Reputation: 735
I have a bunch of different participant ID variables that I need to randomise for privacy purposes. However, I need the ID variables for grouping purposes in my analyses. So, I need new, 'random' IDs that are still unique to each participant.
An example of the result I want:
ids = c('A4579', 'A5219', 'A7832', 'A1650', 'A5219', 'A7832')
would become random_ids = c('5d6y8', 'u537h', '0v65j', 'o4g4h', 'u537h', '0v65j')
Notice that in both the ids
list and the new random_ids
list, the third and sixth and second and fifth IDs match.
What is the best (i.e., 'most random') way of creating these new 'randomised' IDs?

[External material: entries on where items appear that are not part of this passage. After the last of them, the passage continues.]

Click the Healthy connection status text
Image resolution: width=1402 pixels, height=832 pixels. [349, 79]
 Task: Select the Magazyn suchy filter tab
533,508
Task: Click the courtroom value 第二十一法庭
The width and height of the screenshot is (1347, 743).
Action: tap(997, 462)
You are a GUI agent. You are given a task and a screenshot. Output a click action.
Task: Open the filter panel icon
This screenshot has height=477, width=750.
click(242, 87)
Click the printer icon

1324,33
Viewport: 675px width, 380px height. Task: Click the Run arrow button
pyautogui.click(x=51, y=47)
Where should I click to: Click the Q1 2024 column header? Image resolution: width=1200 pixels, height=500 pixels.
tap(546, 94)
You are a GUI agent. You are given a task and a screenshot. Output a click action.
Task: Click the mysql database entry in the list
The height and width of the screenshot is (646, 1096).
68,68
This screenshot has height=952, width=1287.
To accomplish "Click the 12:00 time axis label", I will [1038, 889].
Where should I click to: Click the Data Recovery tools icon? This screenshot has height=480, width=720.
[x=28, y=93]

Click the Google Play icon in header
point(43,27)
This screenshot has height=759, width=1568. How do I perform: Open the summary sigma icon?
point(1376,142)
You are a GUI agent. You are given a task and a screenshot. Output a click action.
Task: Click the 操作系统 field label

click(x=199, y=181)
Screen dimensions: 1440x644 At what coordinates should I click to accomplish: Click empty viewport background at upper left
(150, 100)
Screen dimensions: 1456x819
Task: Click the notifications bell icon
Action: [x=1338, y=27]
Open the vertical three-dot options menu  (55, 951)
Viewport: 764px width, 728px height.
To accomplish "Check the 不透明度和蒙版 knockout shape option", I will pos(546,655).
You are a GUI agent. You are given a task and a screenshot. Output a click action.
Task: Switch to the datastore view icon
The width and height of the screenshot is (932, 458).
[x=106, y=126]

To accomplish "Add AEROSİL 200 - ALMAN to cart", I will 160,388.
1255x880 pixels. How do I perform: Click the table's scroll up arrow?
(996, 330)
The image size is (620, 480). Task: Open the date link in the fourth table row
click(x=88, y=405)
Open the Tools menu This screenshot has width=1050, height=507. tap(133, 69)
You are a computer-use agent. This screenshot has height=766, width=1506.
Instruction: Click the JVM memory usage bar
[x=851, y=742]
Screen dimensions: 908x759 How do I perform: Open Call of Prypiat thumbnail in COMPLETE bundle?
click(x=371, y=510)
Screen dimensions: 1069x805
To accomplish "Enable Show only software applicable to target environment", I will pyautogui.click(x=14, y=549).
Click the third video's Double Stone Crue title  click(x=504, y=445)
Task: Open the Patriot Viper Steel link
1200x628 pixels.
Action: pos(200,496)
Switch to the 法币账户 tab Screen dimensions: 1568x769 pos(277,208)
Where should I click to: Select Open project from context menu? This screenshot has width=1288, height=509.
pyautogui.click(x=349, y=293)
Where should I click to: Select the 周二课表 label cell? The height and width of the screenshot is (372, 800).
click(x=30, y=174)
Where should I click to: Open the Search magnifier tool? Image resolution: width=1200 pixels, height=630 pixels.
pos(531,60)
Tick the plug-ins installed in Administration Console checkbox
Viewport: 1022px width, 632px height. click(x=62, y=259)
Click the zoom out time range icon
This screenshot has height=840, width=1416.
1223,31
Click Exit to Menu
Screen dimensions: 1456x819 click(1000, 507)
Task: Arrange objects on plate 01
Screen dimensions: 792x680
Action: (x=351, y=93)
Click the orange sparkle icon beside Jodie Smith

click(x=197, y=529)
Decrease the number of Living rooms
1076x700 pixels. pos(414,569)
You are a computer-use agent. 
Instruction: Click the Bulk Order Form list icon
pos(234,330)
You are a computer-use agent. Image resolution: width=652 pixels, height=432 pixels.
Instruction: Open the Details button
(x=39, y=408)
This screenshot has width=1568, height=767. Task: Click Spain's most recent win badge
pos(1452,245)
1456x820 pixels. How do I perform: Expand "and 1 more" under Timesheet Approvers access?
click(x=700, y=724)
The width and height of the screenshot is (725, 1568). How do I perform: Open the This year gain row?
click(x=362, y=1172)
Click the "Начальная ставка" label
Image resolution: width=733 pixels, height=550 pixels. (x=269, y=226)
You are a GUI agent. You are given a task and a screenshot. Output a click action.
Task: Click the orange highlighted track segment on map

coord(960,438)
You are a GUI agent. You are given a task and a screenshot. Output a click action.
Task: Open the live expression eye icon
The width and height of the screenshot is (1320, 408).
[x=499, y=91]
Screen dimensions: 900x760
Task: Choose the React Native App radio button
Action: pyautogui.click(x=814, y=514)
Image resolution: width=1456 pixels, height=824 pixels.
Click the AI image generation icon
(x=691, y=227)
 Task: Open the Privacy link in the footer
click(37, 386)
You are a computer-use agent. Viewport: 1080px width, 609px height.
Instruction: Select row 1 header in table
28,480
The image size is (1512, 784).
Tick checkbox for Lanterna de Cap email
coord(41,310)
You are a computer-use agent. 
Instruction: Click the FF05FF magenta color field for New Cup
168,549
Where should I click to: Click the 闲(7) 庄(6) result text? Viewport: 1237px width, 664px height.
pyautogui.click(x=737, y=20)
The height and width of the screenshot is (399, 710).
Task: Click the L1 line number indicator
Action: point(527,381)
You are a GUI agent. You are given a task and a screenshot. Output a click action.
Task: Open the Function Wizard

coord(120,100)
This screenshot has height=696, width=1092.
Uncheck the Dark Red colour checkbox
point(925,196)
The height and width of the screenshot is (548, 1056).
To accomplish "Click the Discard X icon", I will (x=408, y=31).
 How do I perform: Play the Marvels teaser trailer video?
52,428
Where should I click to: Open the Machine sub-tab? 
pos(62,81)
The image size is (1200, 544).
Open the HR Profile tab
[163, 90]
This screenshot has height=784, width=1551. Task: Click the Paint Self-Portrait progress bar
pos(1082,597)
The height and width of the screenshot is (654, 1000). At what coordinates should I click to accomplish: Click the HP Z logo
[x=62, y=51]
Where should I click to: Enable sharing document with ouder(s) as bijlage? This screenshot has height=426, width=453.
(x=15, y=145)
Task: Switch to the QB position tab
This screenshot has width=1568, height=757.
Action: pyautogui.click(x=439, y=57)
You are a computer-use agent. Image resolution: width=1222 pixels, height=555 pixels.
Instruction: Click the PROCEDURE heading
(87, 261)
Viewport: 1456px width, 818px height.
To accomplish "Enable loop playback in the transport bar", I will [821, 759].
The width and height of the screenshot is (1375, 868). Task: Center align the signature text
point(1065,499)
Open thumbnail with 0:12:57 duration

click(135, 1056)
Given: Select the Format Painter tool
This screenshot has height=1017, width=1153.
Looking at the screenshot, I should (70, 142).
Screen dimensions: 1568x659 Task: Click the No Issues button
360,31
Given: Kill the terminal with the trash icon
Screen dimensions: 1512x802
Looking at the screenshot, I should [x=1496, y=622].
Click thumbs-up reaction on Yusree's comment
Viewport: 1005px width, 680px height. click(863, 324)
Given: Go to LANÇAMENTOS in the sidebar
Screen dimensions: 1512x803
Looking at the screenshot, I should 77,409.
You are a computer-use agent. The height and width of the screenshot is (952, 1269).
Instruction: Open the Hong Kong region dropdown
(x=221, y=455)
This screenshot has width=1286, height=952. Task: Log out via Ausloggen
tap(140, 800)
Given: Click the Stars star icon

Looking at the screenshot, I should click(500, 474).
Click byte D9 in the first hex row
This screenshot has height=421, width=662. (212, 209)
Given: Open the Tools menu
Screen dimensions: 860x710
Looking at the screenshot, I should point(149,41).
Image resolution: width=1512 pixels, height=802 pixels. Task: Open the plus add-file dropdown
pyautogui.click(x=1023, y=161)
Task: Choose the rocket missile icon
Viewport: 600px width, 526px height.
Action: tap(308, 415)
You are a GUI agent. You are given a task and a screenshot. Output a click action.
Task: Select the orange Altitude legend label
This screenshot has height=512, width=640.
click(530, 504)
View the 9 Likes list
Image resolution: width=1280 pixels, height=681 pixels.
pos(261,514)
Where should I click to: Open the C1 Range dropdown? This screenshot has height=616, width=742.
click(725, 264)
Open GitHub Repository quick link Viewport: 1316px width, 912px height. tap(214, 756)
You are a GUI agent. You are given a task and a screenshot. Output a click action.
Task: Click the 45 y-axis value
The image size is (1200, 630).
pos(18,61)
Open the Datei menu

I scare quote randomised because I am not sure how random these could really be...
Thanks in advance!
Upvotes: 1
Views: 32
Reputation: 887501
Here is an option with match
library(stringi)
library(dplyr)
stri_rand_strings(n_distinct(ids), nchar(ids[1]),
'[A-Z0-9]')[match(ids, unique(ids))]
#[1] "ZPRCV" "UTK2O" "QP6AN" "0HVLB" "UTK2O" "QP6AN"
|__________|_____________| |
| |
---------------------
Upvotes: 1